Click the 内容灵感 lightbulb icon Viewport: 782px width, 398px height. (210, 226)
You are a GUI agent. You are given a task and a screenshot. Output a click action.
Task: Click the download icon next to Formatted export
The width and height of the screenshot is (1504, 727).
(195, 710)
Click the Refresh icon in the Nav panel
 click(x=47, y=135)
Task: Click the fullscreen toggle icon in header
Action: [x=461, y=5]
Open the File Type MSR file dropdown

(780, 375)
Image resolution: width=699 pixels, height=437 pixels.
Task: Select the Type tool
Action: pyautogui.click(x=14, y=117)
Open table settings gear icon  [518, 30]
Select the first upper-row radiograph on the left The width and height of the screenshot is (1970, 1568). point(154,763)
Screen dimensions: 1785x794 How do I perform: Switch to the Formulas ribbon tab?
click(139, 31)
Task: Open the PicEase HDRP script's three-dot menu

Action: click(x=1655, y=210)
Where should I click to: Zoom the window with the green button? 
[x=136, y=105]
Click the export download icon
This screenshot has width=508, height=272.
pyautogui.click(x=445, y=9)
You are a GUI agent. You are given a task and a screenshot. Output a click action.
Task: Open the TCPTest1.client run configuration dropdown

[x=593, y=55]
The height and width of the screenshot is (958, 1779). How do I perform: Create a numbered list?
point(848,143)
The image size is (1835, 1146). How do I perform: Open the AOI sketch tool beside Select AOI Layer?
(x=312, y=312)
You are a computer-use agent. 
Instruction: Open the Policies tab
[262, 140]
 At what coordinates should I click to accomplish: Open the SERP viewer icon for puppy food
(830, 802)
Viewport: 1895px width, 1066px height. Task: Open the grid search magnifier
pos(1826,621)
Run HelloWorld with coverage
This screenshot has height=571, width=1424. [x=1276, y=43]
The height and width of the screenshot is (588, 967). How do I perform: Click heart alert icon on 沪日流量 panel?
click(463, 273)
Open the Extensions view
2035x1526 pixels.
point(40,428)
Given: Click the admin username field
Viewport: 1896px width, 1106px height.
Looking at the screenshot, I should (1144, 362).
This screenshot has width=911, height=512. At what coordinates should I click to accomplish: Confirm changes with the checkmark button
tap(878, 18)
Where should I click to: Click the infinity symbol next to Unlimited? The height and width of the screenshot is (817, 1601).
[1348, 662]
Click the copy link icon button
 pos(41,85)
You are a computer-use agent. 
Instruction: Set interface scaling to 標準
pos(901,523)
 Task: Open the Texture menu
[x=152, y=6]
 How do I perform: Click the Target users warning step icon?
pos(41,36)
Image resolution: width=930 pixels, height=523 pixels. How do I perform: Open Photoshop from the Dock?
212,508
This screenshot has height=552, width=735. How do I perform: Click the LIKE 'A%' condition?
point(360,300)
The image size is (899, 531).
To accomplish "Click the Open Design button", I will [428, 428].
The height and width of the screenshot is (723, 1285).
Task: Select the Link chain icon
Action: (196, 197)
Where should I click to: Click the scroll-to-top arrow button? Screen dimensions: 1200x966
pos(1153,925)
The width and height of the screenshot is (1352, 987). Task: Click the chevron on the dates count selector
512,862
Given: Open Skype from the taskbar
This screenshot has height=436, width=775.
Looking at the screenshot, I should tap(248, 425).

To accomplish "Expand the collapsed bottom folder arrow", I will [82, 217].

### [WORK TASK]
Your output should be the listing's lines, exact and complete, from its first line to the line that contains "Select the first", inclusive.

### [ANSWER TO THE EXERCISE]
Click the 内容灵感 lightbulb icon Viewport: 782px width, 398px height. (210, 226)
You are a GUI agent. You are given a task and a screenshot. Output a click action.
Task: Click the download icon next to Formatted export
The width and height of the screenshot is (1504, 727).
(195, 710)
Click the Refresh icon in the Nav panel
 click(x=47, y=135)
Task: Click the fullscreen toggle icon in header
Action: [x=461, y=5]
Open the File Type MSR file dropdown

(780, 375)
Image resolution: width=699 pixels, height=437 pixels.
Task: Select the Type tool
Action: pyautogui.click(x=14, y=117)
Open table settings gear icon  [518, 30]
Select the first upper-row radiograph on the left The width and height of the screenshot is (1970, 1568). point(154,763)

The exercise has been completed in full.